The family of a young Florida girl who took an Uber to a location where she committed suicide is pointing the finger at the company for the tragedy.
Benita “BB” Diamond, 12, took her own life on Jan. 10 when she reportedly downloaded the Uber app on her mother’s phone in the middle of the night, requesting a ride to downtown Orlando. She then reportedly walked to a nine story parking garage, which she jumped off of to her death, her parents said, KCCI reported.
She left behind a note saying she was “past the point of no return,” according to the Orlando Sentinel.
The family of a 12-year-old Florida girl who jumped to her death after ordering an Uber in the middle of the night said the ride-sharing company could have helped prevent the tragedy. https://t.co/jqn3ErVr60 pic.twitter.com/2jEOmV5Qxs
— Inside Edition (@InsideEdition) June 7, 2019
Diamond’s family held a press conference Thursday, where they said that Uber is to blame for the tragedy since the driver that took their daughter did not follow a company policy instructing not pick up unaccompanied minors. (RELATED: Former Miss Uruguay Found Hanged To Death In Mexico City Hotel)
“If Uber had followed their policy, without a doubt, our daughter would still be here,” her father Ronald Diamond stated.
“That would have been the one red flag we would have caught. There is no way she’s getting away with that in our household. We were too much active parents,” he continued.
Uber’s website outlines the policy that reads, “A rider must be at least 18 years of age to have an Uber account and request rides. Anyone under 18 must be accompanied by someone 18 years of age or older on any ride.”
“That day if the Uber driver had done his job right we would have seen the red flag, because I always knew where my daughter was,” Lisha Chen, the girl’s mother, said at the press conference.
The parents say they aren’t interested in money but want to make sure Uber’s policy on driving minors is enforced so that other parents won’t experience similar tragedies, according to the Orlando Sentinel. The family reportedly wrote a letter to Uber outlining their demands for stricter policy enforcement.

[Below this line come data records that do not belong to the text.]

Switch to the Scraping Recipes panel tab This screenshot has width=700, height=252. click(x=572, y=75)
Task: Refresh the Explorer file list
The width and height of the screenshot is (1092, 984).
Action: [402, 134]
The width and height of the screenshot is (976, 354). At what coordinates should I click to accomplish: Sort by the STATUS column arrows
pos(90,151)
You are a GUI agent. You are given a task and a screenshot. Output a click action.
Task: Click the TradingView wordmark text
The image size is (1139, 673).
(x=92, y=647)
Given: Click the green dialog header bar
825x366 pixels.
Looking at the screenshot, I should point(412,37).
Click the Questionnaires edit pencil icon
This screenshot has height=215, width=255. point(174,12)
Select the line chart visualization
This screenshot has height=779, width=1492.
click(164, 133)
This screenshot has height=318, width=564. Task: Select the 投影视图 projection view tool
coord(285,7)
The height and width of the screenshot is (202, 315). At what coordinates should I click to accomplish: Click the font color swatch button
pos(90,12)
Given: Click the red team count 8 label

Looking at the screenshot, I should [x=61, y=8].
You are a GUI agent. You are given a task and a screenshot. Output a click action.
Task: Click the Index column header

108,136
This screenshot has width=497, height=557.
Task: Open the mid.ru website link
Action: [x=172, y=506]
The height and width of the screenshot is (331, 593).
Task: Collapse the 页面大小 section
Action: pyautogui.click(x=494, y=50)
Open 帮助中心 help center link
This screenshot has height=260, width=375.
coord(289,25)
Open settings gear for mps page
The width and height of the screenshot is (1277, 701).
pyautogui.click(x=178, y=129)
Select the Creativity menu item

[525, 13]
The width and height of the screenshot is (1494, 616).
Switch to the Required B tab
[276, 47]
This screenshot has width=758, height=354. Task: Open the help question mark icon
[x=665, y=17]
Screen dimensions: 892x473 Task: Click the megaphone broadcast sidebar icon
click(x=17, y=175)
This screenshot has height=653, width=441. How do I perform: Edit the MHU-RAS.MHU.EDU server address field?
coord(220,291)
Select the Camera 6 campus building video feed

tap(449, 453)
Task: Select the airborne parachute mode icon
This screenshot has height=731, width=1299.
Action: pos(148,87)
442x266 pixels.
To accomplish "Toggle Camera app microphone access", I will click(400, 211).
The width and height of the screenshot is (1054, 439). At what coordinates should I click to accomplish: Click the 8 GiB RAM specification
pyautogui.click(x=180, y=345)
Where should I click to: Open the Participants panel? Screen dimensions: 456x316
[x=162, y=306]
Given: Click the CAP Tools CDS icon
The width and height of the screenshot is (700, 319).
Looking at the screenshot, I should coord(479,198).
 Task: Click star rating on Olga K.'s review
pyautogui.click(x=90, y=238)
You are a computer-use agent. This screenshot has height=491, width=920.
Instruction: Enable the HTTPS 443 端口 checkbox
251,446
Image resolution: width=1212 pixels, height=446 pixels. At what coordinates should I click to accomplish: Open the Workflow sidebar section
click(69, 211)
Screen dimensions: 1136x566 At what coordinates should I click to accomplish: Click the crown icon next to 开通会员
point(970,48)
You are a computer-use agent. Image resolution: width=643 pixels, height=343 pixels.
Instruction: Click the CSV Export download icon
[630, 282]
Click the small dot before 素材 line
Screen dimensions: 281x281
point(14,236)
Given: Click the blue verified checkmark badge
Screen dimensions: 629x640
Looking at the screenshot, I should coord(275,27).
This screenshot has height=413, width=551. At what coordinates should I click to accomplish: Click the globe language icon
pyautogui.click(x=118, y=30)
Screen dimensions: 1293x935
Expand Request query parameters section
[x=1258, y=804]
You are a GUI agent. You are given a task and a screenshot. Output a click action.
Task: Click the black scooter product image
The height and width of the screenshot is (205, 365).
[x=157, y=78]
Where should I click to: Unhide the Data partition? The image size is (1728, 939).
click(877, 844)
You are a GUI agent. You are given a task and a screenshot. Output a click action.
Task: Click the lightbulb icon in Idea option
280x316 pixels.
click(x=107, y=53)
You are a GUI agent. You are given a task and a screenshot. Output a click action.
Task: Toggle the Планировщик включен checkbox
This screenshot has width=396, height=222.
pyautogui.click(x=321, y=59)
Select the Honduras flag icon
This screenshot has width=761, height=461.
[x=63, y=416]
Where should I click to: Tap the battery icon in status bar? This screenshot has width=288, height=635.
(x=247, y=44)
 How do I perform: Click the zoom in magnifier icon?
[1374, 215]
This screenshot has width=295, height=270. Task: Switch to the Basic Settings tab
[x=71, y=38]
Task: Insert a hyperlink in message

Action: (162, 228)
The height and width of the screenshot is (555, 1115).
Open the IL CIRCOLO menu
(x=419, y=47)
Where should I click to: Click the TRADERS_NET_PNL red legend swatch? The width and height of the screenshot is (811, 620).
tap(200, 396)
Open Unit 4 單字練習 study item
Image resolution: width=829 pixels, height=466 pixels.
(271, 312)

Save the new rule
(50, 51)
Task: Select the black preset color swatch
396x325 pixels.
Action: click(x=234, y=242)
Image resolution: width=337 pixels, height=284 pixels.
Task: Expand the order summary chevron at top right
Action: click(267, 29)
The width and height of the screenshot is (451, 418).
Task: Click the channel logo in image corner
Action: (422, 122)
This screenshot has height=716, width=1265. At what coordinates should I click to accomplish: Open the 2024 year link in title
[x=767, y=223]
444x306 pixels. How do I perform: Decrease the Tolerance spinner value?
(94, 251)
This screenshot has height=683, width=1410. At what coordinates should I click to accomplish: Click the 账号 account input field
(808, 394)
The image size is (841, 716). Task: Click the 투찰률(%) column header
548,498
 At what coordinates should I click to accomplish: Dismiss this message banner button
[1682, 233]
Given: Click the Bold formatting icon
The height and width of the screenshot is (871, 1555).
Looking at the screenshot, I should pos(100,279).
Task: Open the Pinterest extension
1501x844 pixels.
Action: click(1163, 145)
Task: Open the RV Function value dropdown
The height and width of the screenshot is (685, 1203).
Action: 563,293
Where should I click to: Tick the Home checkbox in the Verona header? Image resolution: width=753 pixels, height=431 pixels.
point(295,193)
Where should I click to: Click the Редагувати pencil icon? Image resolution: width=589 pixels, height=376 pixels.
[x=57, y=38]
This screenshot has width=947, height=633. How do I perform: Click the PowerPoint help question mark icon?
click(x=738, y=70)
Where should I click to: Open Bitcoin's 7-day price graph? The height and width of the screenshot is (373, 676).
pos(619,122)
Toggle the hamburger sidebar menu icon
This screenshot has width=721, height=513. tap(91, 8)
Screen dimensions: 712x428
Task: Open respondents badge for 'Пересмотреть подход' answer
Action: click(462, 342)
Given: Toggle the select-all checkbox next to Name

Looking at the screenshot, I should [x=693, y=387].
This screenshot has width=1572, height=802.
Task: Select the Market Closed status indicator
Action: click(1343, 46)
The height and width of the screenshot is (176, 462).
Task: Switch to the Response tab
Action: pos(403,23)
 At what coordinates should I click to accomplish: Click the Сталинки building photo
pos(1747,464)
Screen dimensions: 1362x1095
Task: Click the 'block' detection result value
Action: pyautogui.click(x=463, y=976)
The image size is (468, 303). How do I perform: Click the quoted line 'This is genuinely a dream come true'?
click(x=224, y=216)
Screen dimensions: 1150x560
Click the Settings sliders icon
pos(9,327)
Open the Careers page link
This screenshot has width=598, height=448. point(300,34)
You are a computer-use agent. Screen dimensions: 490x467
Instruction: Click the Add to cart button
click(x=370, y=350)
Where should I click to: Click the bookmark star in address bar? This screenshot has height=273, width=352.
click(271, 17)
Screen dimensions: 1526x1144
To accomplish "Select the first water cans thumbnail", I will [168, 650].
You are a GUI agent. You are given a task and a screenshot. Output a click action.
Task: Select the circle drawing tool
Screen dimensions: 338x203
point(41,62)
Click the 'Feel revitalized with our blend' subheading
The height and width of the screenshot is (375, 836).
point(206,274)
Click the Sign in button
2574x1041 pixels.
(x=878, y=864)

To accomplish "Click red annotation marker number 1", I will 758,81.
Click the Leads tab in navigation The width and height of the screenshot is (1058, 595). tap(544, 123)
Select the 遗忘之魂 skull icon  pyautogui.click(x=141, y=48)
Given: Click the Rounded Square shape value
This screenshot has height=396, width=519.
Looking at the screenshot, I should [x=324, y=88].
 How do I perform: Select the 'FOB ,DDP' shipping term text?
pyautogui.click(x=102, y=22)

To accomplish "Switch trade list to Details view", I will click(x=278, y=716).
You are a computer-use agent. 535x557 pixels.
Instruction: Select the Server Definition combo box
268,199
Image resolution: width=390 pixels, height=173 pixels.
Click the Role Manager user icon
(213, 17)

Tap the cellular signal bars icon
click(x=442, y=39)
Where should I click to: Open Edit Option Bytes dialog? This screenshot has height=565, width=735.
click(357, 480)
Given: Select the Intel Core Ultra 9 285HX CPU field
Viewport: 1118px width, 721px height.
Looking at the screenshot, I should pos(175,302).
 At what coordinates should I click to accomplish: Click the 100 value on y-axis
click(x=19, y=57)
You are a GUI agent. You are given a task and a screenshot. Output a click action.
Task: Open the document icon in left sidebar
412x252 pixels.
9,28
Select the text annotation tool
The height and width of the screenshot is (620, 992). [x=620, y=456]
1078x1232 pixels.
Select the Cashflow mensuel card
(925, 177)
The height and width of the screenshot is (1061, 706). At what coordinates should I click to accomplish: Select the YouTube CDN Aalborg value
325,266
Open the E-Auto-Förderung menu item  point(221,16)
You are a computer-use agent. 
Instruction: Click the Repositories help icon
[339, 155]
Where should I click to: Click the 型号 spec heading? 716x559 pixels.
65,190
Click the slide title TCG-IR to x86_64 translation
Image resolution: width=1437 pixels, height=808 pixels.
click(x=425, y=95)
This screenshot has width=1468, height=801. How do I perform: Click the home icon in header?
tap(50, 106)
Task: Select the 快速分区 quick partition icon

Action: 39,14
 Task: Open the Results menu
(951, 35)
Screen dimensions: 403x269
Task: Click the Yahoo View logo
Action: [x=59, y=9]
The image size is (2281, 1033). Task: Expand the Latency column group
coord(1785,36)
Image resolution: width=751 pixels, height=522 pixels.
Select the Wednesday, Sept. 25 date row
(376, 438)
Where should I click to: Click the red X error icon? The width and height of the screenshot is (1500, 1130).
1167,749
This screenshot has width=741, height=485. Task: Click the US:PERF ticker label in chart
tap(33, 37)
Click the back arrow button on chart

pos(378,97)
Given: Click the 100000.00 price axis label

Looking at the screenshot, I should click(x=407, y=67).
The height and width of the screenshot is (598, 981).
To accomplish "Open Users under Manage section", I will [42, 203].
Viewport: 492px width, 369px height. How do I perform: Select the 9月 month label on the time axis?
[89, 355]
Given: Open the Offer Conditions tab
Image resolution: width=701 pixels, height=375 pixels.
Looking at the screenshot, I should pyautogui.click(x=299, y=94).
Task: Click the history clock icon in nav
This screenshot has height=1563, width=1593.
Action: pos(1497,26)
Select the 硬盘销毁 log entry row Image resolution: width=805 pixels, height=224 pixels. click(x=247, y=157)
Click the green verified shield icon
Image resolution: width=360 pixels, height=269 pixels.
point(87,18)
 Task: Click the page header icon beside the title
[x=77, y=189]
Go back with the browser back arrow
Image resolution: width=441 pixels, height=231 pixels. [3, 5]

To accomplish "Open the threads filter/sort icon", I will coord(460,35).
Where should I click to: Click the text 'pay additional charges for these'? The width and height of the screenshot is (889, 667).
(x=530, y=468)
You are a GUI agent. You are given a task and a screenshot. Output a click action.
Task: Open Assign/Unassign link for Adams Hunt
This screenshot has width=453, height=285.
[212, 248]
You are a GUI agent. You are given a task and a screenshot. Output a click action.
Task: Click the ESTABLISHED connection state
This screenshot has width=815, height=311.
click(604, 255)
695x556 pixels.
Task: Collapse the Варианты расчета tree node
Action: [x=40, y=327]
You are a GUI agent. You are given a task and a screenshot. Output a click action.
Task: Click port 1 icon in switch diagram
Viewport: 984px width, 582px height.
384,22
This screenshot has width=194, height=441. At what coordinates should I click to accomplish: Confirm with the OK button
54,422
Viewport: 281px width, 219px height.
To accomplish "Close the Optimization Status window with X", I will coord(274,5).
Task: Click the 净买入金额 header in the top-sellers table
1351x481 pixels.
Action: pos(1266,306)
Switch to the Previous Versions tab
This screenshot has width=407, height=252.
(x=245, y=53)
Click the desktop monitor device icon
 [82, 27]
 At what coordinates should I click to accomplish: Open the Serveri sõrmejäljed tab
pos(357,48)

“This will happen to another child or teenager if I don’t do anything right now, if I don’t make sure Uber, or Lyft or any share-ride company enforces their policy,” Chen said.
“They have a policy in place, but if they don’t enforce it, it’s useless,” she continued.
An Uber spokesperson said that Benita Diamond’s suicide was not reported to the company, but that Uber is now investigating the case and is ready to “take appropriate action,” according to KCCI.